SEVENTH SUPPLEMENTAL INDENTURE
Exhibit 4.5
SEVENTH SUPPLEMENTAL INDENTURE
Seventh Supplemental Indenture (this Supplemental Indenture), dated as of February 10, 2014, among, Regal Midstream LLC, a Delaware limited liability company (Regal Midstream), and Regency HEP LLC, a Delaware limited liability company (Regency HEP and, together with Regal Midstream, each a Guaranteeing Subsidiary), Regency Energy Partners LP, a Delaware limited partnership (Regency Energy Partners), Regency Energy Finance Corp. (Finance Corp. and, together with Regency Energy Partners, the Issuers), the other Guarantors (as defined in the Indenture referred to herein) and U.S. Bank National Association, as trustee under the Indenture referred to below (the Trustee).
W I T N E S S E T H
WHEREAS, the Issuers have heretofore executed and delivered to the Trustee an Indenture, dated as of October 27, 2010, as amended and supplemented by the First Supplemental Indenture dated as of October 27, 2010, providing for the issuance of the 6 7/8% Senior Notes due 2018 (the 2018 Notes), by a Second Supplemental Indenture, dated as of May 24, 2011, providing for the addition of certain subsidiary guarantors, by a Third Supplemental Indenture dated as of May 26, 2011, providing for the issuance of the 6 1/2% Senior Notes due 2021 (the 2021 Notes), by the Fourth Supplemental Indenture dated as of May 22, 2012, providing for the addition of certain subsidiary guarantors, by the Fifth Supplemental Indenture dated as of October 2, 2012, providing for the issuance of the 5 1/2% Senior Notes due 2023 (the 2023 Notes and, together with the 2018 Notes and the 2021 Notes, the Notes) and by the Sixth Supplemental Indenture dated as of August 15, 2013, providing for the addition of certain subsidiary guarantors (as so amended and supplemented, the Indenture);
WHEREAS, the Indenture provides that under certain circumstances the Guaranteeing Subsidiary shall execute and deliver to the Trustee a supplemental indenture pursuant to which the Guaranteeing Subsidiary shall unconditionally guarantee all of the Issuers Obligations under the Notes and the Indenture on the terms and conditions set forth herein (the Note Guarantee); and
WHEREAS, pursuant to Section 9.01 of the Indenture, the Trustee is authorized to execute and deliver this Supplemental Indenture.
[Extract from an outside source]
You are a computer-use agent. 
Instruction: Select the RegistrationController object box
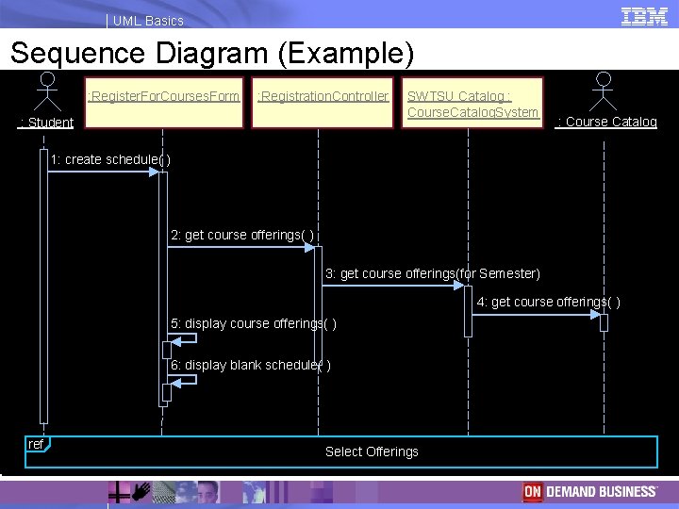coord(323,103)
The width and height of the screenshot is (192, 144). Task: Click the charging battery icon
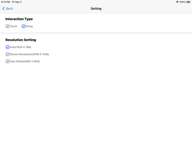pyautogui.click(x=188, y=2)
NOW, THEREFORE, in consideration of the foregoing and for other good and valuable consideration, the receipt of which is hereby acknowledged, the Guaranteeing Subsidiary and the Trustee mutually covenant and agree for the equal and ratable benefit of the Holders of the Notes as follows:
1. Capitalized Terms. Capitalized terms used herein without definition shall have the meanings assigned to them in the Indenture.
2. Agreement to Guarantee. The Guaranteeing Subsidiary hereby agrees to provide an unconditional Guarantee on the terms and subject to the conditions set forth in the Note Guarantee and in the Indenture including but not limited to Article XIV thereof.
3. No Recourse Against Others. No past, present or future director, officer, partner, member, employee, incorporator, manager or unit holder or other owner of Equity Interest of the Guaranteeing Subsidiary, as such, shall have any liability for any obligations of the Issuers or any Guaranteeing Subsidiary under the Notes, any Note Guarantees, the Indenture or this Supplemental Indenture or for any claim based on, in respect of, or by reason of, such obligations or their creation. Each Holder of the Notes by accepting a Note waives and releases all such liability. The waiver and release are part of the consideration for issuance of the Notes. Such waiver may not be effective to waive liabilities under the federal securities laws and it is the view of the SEC that such a waiver is against public policy.
4. NEW YORK LAW TO GOVERN. THE LAW OF THE STATE OF NEW YORK SHALL GOVERN AND BE USED TO CONSTRUE THIS SUPPLEMENTAL INDENTURE.
5. Counterparts. The parties may sign any number of copies of this Supplemental Indenture. Each signed copy shall be an original, but all of them together represent the same agreement.
6. Effect of Headings. The Section headings herein are for convenience only and shall not affect the construction hereof.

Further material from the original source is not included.